Blog | Friday, February 7, 2014

QD: News Every Day--Is Wikipedia accurate enough for health care professionals to use it?


Half of all doctors are relying on Wikipedia for clinical information, especially for rare diseases. Is it up to the task?

The open-editing resource has been criticized for being open-access, and hence vulnerable to hacks and partisan attacks. But there have been efforts to get professionals involved in cleaning up the health-care related pages via informal or formal working groups, notably by James Heilman, MD, a Canadian ER physician

Now, a report suggests that Wikipedia is the single leading source of medical information for patients and health care professionals.

In 2012, 72% of Americans had searched online for health care information, while nearly 50% of U.S. physicians who went online for professional purposes used Wikipedia. The top 100 English Wikipedia pages for health care topics were accessed, on average, 1.9 million times apiece during the past year.

Rarer diseases show a higher frequency of visits than many more common diseases. The authors noted correlations between Wikipedia access to disease and to the use of medicines for those conditions.

The report, from the IMS Institute for Healthcare Informatics, an information and technology services company, can be accessed after a free registration. The entries on Wikipedia begin on page 16.

The top 10 conditions accessed at the site, with annual page views from more than 4 million to more than 2 million, were: tuberculosis, Crohn’s disease, pneumonia, multiple sclerosis, diabetes, gout, meningitis, Down’s syndrome, Parkinson’s disease, and gastroenteritis.

To gauge the site’s accuracy, the report’s authors looked at how editorial control of 5 Wikipedia articles was done for the conditions of diabetes, multiple sclerosis, rheumatoid arthritis, breast cancer and prostate cancer. The content was changed an average of between 16 and 46 times per month since their creation, or almost 17,000 major changes in total, with many major changes for each disease state.

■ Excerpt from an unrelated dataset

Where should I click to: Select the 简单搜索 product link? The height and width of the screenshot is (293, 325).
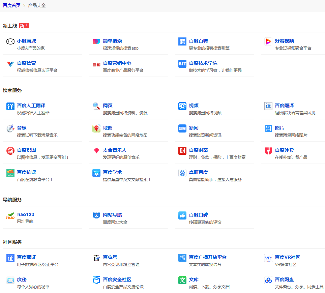pos(112,41)
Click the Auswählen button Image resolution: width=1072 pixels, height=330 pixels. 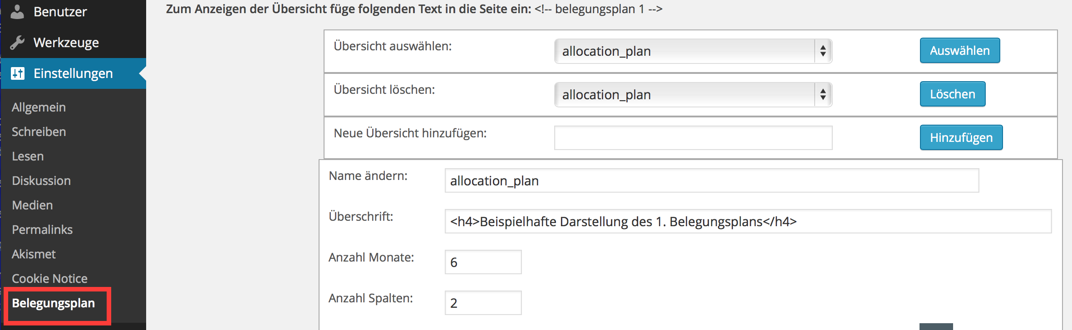pos(959,50)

“In the current environment in which Wikipedia changes are being conducted, none of the traditional stakeholders for patient information, such as regulators and pharmaceutical companies, is actively engaged in the development of information or in ensuring its correctness, the authors wrote. “… Even if the healthcare stakeholders are not involved in correcting and reviewing online information on portals like Wikipedia, they must be aware of and recognize the temporal state of the resources that patients, care-givers and physicians rely on throughout their treatment journey.”